神奈川県県土整備局は県営住宅建て替えへのPPP/PFI手法導入に際し、維持管理・運営を含まない「BT方式」を採用する方針だ。事業者は設計・建設と余剰地活用、入居者の移転調整などを担うことになる。1月30日に開催した「神奈川県県営住宅建替えPPP/PFIプラットフォーム第1回セミナー」で明らかにした。PPP/PFI手法の導入を検討している上溝(相模原市中央区)、追浜第一(横須賀市)の両団地については3月中に実施の可否を決定するとした。事業を実施する場合は2020年度に入札公告などを行う予定。
セミナーでは庄司博之建築住宅部長が県営住宅の建て替え方針を説明。BT方式採用の理由として、すべての県営住宅で指定管理者が維持管理・運営を担っていることを挙げた。このため、「県営住宅型BT方式」の事業範囲は設計建設と所有権移転となる。庄司部長はまた、建て替えの進め方について、今後30年間、1年当たり900戸ペースとすることで平準化を図るとした。すべての県営住宅でPPP/PFI手法を導入するのではなく、「民間事業者のニーズがある場合は積極的に導入していく」との考えを示した。
この他、公営住宅PPP/PFIの事例を紹介した地域経済研究所の井上浩一代表取締役はBT方式で実現するVFM(バリュー・フォー・マネー)について、ほぼ設計・建築費の低減分とした。参画事業者が単独(1社)の場合は、実現VFMが低い傾向にあることも説明した。
県がPPP/PFI手法の導入検討を進める団地のうち、上溝(相模原市中央区光が丘3ノ1他、敷地面積約8万4840平方b)の既存規模は鉄筋コンクリート造2階建て(一部5階建て)143棟992戸。入居率は7割程度。もう一方の追浜第一(横須賀市追浜本町1ノ119、敷地面積約7837平方b)は、鉄筋コンクリート造4階建て6棟176戸の住宅が既存する。入居率は2割程度。
両団地とも入居者の高齢化、建物の老朽化が進み、地域のまちづくりを踏まえたコミュニティーの促進や、余剰地の活用が課題となっている。

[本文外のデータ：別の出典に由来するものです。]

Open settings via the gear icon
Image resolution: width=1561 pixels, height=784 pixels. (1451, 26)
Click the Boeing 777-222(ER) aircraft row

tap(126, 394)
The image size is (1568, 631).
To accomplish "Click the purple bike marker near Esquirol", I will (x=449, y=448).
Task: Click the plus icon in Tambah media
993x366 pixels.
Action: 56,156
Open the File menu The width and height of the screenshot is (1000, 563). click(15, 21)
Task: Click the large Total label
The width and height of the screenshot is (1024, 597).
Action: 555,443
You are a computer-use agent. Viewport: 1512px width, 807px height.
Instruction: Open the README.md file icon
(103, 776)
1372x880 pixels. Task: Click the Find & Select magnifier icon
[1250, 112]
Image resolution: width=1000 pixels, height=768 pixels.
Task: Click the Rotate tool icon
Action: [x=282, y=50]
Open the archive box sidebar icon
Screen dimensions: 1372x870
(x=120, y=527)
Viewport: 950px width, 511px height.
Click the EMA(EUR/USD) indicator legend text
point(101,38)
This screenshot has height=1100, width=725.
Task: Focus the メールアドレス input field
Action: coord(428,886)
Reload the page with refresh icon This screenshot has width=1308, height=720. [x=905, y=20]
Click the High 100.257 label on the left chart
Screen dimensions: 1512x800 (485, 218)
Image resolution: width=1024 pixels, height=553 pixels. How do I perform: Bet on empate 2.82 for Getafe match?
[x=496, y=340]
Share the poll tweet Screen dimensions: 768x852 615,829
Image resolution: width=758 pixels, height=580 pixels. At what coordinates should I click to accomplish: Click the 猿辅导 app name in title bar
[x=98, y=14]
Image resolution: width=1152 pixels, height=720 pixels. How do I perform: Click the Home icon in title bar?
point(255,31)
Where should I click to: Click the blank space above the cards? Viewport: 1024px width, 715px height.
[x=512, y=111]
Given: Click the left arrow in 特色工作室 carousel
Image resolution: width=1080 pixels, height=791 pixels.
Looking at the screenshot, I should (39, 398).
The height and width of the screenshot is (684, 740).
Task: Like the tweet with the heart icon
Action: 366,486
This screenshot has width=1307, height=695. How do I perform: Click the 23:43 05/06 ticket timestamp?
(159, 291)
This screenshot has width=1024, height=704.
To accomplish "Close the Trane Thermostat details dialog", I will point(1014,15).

現在、事業効果などに関する調査を進めており、その結果を受けて、事業実施の可否を判断する考え。実施可能とした場合には、20年度前半に実施方針と要求水準書を検討し、後半に実施方針公表、入札公告と手続きを進める。翌21年度の前半には提案審査を行い、事業者の選定、契約につなげる。事業着手は同年度後半の予定。
〇事業者向けセミナーに130人超が参加
プラットフォームは、PPP/PFI手法を積極的に導入し、地元企業が参画しやすい事業とするために設立。神奈川県建設業協会、神奈川県空調衛生工業会、神奈川県電業協会、神奈川県建築士事務所協会の4団体と、国土交通省PPP協定パートナーである横浜銀行が構成員として名を連ねる。第1回セミナーには地元企業の他、ハウスメーカー、金融機関など130人超が参加。20年度前半に第2回セミナーを開く予定。